Task description: In the passage below on Anysphere's pricing, write out everything from "The reality that" down to "a higher skill level.", word for word.

Document passage:

┄┄┄┄┄┄┄┄┄┄

The reality that Anysphere is locked between a rock and a hard place. The rock is that the current technology, as imperfect as it is, is expensive to operate and it would be tough for Anysphere to make a profit on anything below $200/month under heavy load. The hard place is that the large majority of their users (by count) are non-technical hobbyists who are leveraging Cursor as much as they can to crank out mediocre software projects. Because the tool is imperfect, these users struggle and thus send far more LLM requests than they would need at a higher skill level.

What’s likely to happen next? The way I predict it is that Anysphere (probably like all the others in the field) will move in two directions simultaneously. I think they will indeed raise their prices, which will cause a significant number of users to “fall off” because they can’t afford more than $20/month. (For most of the world, $20/month is a luxury.) I also think they will develop strategies to ween low-skill users off LLMs for code generation, to reduce load. Maybe they will partner with (or acquire) other products like “low-code” tooling.

┄┄┄┄┄┄┄┄┄┄

Stored entries:
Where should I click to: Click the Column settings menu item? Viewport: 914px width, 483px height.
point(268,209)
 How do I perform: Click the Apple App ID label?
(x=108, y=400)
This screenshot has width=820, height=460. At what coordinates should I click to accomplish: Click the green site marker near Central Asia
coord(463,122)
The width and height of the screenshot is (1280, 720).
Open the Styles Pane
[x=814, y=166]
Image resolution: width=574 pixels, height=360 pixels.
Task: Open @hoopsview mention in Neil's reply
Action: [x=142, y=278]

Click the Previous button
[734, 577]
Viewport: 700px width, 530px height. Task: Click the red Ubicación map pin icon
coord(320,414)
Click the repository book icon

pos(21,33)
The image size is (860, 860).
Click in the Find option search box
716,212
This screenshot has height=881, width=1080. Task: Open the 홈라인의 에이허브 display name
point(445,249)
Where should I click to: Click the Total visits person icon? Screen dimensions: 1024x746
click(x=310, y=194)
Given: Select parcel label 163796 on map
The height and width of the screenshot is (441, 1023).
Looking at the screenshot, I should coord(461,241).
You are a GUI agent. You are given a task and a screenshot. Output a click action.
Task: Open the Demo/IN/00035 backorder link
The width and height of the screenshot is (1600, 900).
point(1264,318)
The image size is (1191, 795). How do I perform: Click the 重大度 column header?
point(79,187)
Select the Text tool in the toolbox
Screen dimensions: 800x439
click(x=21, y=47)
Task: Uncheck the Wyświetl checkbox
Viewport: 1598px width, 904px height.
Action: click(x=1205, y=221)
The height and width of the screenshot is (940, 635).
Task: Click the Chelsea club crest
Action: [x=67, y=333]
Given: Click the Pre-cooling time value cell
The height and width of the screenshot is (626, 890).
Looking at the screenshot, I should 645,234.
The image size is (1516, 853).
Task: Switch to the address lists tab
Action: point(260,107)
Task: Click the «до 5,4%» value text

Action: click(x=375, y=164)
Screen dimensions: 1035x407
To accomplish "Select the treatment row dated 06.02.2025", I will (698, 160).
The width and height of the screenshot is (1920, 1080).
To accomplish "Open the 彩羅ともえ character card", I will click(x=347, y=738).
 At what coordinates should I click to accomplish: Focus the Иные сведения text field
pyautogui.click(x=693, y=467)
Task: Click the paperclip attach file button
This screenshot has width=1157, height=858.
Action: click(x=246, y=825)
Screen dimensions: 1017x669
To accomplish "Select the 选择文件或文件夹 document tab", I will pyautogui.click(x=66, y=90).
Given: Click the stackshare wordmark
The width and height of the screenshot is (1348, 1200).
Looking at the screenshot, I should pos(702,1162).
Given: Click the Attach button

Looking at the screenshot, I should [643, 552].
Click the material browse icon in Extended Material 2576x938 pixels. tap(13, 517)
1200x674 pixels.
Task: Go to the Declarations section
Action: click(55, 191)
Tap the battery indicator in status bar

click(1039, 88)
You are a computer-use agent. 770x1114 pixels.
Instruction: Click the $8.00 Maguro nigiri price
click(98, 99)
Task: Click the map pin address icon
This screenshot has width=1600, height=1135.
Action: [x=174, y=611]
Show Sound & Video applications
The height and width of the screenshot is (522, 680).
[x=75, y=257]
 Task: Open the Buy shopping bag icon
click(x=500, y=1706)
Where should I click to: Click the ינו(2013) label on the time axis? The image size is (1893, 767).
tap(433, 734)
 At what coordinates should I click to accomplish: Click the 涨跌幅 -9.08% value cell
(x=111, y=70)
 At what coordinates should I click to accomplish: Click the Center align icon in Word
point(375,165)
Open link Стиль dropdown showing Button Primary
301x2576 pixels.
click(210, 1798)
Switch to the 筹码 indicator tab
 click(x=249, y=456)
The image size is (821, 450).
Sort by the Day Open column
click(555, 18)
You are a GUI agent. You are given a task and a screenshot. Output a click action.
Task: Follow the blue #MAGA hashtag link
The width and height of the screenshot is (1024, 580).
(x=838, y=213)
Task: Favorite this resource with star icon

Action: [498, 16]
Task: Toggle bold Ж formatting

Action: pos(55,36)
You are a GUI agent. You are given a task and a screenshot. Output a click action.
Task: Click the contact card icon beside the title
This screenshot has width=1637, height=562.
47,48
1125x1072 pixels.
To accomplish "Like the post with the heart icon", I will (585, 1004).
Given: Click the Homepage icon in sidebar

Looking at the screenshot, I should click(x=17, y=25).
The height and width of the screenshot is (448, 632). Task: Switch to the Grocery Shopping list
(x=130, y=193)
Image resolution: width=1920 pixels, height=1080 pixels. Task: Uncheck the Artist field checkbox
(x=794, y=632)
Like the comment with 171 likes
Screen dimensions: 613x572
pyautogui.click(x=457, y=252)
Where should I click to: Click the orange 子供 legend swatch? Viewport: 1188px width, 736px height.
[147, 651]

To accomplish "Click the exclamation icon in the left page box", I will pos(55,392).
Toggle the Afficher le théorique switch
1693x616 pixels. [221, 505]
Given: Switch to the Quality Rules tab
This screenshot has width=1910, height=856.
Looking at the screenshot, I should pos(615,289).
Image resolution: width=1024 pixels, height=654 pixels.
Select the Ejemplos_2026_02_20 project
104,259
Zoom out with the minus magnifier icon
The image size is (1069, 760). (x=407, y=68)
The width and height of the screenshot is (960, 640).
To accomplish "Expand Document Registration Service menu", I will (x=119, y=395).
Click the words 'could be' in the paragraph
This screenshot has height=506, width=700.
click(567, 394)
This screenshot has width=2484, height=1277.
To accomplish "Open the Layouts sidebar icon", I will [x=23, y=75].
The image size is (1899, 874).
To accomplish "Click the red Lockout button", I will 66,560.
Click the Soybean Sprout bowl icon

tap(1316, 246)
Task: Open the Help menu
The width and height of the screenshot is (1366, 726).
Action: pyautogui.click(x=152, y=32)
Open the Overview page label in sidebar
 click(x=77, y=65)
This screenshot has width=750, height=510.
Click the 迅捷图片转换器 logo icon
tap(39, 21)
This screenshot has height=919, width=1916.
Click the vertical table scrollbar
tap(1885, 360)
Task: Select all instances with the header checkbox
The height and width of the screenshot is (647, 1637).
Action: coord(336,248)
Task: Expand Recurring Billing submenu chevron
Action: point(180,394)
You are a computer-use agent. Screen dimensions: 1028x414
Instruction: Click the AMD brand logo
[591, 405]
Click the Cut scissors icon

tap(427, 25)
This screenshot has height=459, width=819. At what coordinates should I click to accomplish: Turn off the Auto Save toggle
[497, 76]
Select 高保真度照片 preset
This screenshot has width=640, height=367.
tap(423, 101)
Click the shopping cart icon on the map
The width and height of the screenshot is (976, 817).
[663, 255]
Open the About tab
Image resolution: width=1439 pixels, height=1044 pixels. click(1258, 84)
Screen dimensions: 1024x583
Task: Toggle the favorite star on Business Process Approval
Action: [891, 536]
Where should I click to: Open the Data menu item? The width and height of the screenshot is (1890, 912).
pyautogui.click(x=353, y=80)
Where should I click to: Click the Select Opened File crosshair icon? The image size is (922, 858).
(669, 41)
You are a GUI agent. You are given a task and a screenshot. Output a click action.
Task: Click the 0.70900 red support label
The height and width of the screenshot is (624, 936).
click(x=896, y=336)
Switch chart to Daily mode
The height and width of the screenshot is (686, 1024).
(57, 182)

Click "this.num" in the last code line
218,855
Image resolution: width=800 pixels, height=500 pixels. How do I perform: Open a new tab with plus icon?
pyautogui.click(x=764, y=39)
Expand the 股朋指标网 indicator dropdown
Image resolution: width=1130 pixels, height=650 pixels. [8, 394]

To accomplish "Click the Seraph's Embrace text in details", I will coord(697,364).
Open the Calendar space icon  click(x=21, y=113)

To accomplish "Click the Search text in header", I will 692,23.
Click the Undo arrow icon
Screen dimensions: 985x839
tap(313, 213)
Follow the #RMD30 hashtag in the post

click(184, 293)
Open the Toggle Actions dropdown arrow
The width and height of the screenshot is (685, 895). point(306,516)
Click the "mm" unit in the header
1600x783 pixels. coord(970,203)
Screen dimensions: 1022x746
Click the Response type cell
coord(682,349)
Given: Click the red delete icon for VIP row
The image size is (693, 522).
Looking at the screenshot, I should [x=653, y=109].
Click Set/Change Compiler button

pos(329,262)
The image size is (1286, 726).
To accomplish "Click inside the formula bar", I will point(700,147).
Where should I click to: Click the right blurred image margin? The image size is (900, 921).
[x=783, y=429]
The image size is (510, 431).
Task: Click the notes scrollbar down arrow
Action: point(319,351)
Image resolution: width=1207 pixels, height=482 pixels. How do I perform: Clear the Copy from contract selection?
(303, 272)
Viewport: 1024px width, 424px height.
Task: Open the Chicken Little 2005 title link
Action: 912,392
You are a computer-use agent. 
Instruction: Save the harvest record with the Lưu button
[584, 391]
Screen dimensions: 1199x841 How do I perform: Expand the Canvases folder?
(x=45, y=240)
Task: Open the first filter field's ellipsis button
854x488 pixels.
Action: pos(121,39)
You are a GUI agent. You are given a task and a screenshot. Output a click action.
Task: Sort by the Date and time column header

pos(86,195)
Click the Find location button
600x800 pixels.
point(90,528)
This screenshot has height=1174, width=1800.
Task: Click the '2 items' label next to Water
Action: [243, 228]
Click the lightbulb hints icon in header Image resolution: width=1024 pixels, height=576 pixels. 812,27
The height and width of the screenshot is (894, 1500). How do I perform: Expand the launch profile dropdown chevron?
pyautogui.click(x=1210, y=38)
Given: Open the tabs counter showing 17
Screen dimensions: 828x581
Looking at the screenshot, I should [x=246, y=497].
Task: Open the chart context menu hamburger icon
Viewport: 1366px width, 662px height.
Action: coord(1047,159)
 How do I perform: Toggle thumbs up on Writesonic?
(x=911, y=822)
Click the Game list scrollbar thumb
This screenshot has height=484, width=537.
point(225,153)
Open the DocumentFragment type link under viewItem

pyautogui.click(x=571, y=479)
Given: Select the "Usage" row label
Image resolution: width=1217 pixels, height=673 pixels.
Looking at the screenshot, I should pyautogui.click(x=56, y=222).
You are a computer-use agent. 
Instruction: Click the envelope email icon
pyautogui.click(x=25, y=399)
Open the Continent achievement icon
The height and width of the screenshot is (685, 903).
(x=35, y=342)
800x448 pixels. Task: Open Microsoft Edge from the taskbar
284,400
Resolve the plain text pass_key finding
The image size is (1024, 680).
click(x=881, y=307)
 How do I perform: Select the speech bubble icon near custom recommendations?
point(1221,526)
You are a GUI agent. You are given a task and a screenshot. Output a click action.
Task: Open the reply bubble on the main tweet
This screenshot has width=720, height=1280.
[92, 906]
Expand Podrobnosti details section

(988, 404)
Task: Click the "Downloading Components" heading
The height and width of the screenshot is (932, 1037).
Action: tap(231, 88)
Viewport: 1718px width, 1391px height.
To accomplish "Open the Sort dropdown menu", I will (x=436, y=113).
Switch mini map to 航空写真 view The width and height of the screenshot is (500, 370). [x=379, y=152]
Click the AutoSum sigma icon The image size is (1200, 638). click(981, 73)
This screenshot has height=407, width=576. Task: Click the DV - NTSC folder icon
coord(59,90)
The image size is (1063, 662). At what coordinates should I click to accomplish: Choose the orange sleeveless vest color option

┄┄┄┄┄┄┄┄┄┄

Exercise solution:
The reality that Anysphere is locked between a rock and a hard place. The rock is that the current technology, as imperfect as it is, is expensive to operate and it would be tough for Anysphere to make a profit on anything below $200/month under heavy load. The hard place is that the large majority of their users (by count) are non-technical hobbyists who are leveraging Cursor as much as they can to crank out mediocre software projects. Because the tool is imperfect, these users struggle and thus send far more LLM requests than they would need at a higher skill level.